Q55 Earl of Arran: So your recommended
solutions are working in some parts of the world?
Mr Hatcher: It seems so, yes.
Q56 Chairman: So why did we not adopt
them? Why have they not been universally picked up?
Mr Hatcher: One would have to say that ITQ systems
are not appropriate for every case, for various reasons. I think
there is often political resistance to the idea of being able
to trade in access to a natural resource in the same way that
somebody people object to the idea of trading rights to emit pollution,
for example. There is no economic argument against having tradeability
in quotasthe economic arguments are all in favour rather
than againstso I think resistance, where it occurs, is
often political.
Q57 Viscount Brookeborough: Is not
the success of virtually any of these quota systems -at least
in the paper we have got from New Zealandthe enforcement?
Mr Hatcher: Enforcement is a big problem for,
and a key to, success in any fisheries management system. If you
try to apply regulations and you cannot enforce them, then clearly
they are not going to work. The other key to a successful ITQ
system is that trade is easy, that quota is readily divisible
and readily tradable. I think one of the problems we have in this
country is that quota can be traded but it is rather difficult
and costly and cumbersome to do so. What is interesting in this
country is that the quota management system was never set up as
a tradeable quota system, but the fishermen, if you like, have
voted with their feet, or their wallets, and tradeability has
developed despite the design of the system, rather than as a consequence.
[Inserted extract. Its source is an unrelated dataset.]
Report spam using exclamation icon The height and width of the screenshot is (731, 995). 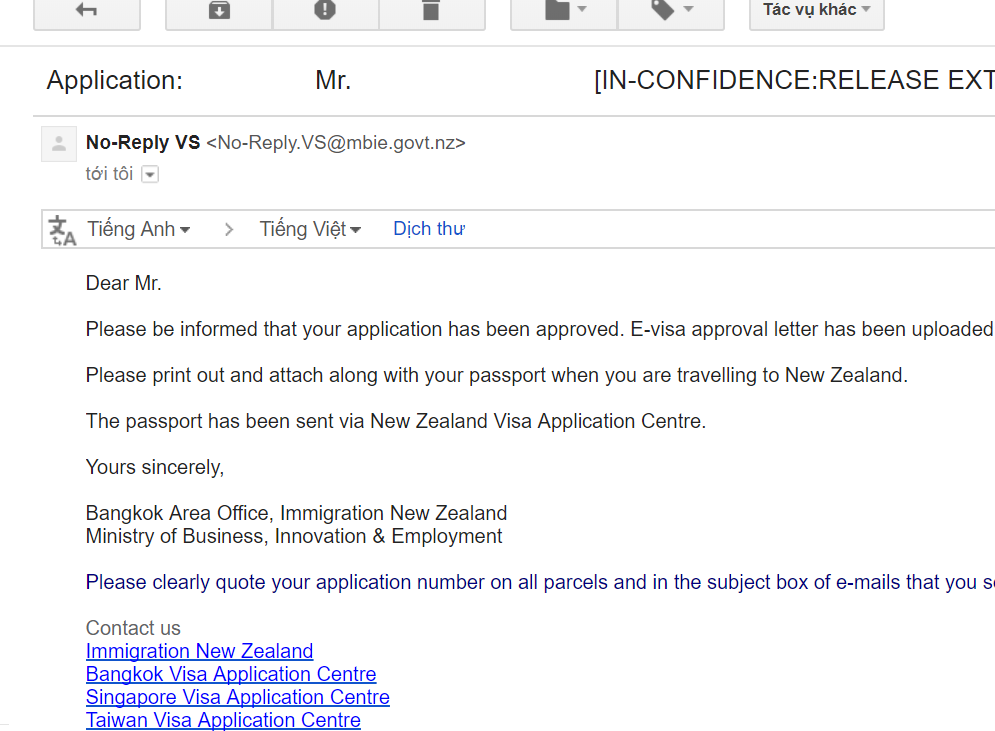tap(326, 11)
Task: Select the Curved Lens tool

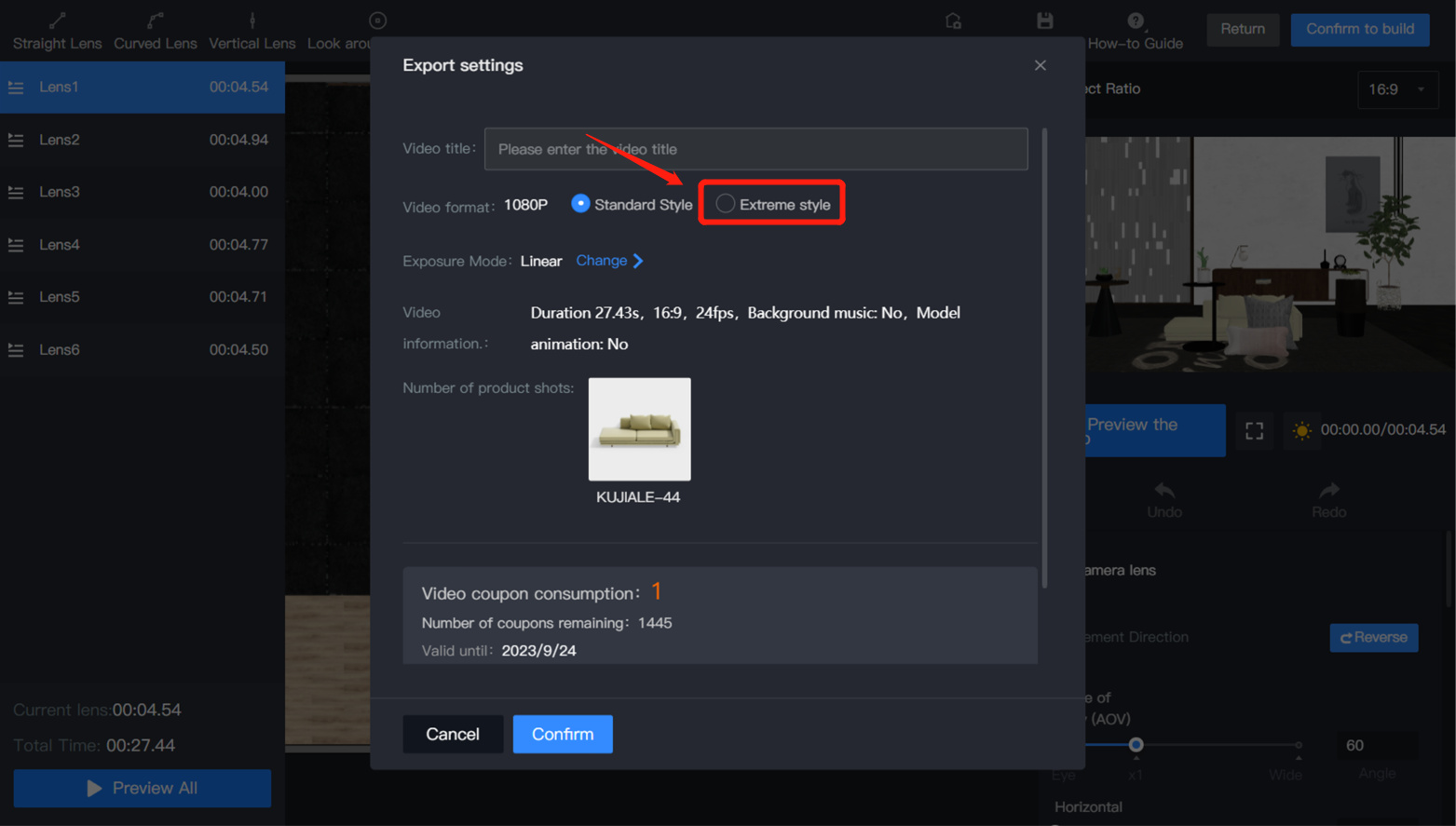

Q58 Chairman: You said you preferred
quota management to effort management.
Mr Hatcher: I would observe that economists
in general would prefer to control output rather than try to control
inputs, which is what we mean by effort management.
Q59 Chairman: Why?
Mr Hatcher: Because it gives the maximum amount
of operational flexibility to the industry. At the end of the
day, we are always trying to restrict output. It is catches that
impact upon the fish stock, and so, whatever measures we try to
put in place, the ultimate aim is to have some leverage, some
control, over what has been taken out of the fish stock, and it
is generally preferable to try to do that directly rather than
indirectly. If we try to do it indirectly by placing controls
on engine power, the size of nets, days at sea, the size of vessels,
et cetera, et cetera, we have to try and second-guess the relationship
between those different types of input and catches, which is very
difficult to do, and it imposes a lot of unwelcome regulation
on the industry. Even if we can estimate the relationships between
inputs and catches, these are likely to change over time, particularly
with technological advances, and so we are continually having
to try and revise these guesses of what is actually going on.